» What you will do
Needed from the entries below: every line that holds the word "agent".

» Data for review
□ □ □ □

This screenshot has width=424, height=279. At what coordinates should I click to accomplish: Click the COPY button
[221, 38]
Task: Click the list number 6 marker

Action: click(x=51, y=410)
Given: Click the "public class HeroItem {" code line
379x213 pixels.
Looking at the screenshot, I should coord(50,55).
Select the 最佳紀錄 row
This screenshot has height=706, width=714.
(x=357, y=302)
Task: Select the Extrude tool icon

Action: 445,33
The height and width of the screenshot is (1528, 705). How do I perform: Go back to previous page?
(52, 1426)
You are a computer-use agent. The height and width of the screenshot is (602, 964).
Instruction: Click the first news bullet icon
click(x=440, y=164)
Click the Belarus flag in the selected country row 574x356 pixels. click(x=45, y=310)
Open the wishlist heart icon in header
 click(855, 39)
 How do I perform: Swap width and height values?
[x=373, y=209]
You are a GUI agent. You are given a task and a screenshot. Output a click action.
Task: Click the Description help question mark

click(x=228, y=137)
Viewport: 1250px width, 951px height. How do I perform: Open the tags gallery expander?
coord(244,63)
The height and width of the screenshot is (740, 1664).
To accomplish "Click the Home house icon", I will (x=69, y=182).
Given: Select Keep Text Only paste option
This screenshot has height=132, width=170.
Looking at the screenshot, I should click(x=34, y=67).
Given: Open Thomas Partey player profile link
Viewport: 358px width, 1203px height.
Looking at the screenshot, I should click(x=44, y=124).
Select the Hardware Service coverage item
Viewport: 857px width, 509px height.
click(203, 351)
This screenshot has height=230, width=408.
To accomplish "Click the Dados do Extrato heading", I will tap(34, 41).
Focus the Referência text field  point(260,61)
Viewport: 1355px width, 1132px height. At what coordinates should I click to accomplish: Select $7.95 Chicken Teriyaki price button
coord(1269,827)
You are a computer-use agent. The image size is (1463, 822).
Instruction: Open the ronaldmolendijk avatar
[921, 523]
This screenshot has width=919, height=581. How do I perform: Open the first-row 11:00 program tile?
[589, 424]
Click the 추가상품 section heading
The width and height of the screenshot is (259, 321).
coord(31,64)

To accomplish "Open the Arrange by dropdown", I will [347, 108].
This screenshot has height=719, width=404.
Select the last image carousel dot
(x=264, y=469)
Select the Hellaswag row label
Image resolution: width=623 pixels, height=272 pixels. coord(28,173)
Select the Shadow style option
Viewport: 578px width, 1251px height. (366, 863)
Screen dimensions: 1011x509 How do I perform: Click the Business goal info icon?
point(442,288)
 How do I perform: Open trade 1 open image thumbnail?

□ □ □ □

» Answer to this problem
You are a computer-use agent. The height and width of the screenshot is (602, 964).
You are a GUI agent. You are given a task and a screenshot. Output a click action.
You are a computer-use agent. The image size is (1463, 822).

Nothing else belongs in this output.